Der abgebrannte Gebäudeteil des Wiesseer Rettungszentrums muss wahrscheinlich komplett abgerissen werden.

Am 13. Februar brannte das Wiesseer Rettungszentrum ab. Die Explosion im Gebäudekomplex des Bayerischen Roten Kreuzes (BRK) verursachte einen Schaden in Millionenhöhe. Wie berichtet, versprach die Versicherungskammer Bayern eine schnelle Schadensregulierung.

Doch zunächst sollte geklärt werden, ob die Bodenplatte des Gebäudes alles schadlos überstanden hatte, und ob die im Boden befindliche Heiztechnik noch funktionsfähig sei. Wie berichtet ging BRK-Kreisgeschäftsführer Robert Kießling zunächst davon aus, dass die weiteren Arbeiten und der Wiederaufbau von diesem Detail abhängig seien. Auf Nachfrage erklärt er jedoch:

Momentan gibt es keine gravierenden Neuigkeiten. Da die Schäden von der Versicherung gedeckt werden, ist der Wiederaufbau nicht vom Thema „Bodenplatte“ abhängig.
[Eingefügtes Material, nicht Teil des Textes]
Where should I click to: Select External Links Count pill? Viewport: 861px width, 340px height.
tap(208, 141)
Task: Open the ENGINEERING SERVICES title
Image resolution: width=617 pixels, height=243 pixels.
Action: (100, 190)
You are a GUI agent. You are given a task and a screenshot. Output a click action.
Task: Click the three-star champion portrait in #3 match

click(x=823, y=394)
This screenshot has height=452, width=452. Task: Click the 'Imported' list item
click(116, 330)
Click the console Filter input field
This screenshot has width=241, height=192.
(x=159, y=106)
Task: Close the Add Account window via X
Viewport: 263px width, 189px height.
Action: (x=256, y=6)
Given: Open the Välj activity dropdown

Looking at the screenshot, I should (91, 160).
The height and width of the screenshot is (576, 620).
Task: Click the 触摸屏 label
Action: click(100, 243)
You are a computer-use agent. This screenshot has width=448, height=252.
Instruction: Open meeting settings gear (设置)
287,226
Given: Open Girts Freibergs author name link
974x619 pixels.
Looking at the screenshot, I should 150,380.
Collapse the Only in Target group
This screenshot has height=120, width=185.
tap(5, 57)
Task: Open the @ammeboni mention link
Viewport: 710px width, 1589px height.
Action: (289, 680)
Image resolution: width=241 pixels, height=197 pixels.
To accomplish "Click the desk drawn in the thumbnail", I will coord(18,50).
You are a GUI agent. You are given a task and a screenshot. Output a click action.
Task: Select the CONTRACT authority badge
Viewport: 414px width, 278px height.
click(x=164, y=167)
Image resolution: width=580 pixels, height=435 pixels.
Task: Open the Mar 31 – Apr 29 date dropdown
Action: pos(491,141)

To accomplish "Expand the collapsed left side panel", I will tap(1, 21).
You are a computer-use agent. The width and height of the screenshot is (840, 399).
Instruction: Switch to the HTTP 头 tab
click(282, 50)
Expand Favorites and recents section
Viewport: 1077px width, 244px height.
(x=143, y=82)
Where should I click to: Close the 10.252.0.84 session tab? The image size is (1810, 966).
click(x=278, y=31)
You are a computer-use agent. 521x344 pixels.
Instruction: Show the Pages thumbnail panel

Für den Wiedaufbau bekam das BRK jüngst eine Spende in Höhe von 700 Euro der Klasse 10b des Tegernseer Gymnasiums. Durch viele große und kleine Spenden habe man inzwischen insgesamt 15.000 Euro beisammen. „Eine beachtliche Summe“, freut sich Kießling. Jetzt könne man den Zeitwert der abgebrannten Fahrzeuge ersetzen.

Brandursache weiter unklar

Über die Brandursache herrscht indes weiterhin Unklarheit. Wie Polizeisprecher Stefan Sonntag auf Nachfrage mitteilt, warte man noch immer die Untersuchungen ab. „Das kann noch Wochen, wenn nicht Monate dauern.“ Ob die beiden Männer, die kurz vor der Explosion Schweißarbeiten an einem Boot durchgeführt hatten, möglicherweise etwas falsch gemacht haben, könne man deshalb zum jetzigen Zeitpunkt nicht sagen.

Die Männer waren bei dem Brand schwer verletzt worden. Einer der beiden hatte bereits Anfang März das Krankenhaus verlassen, mittlerweile ist auch der zweite aus dem Krankenhaus draußen.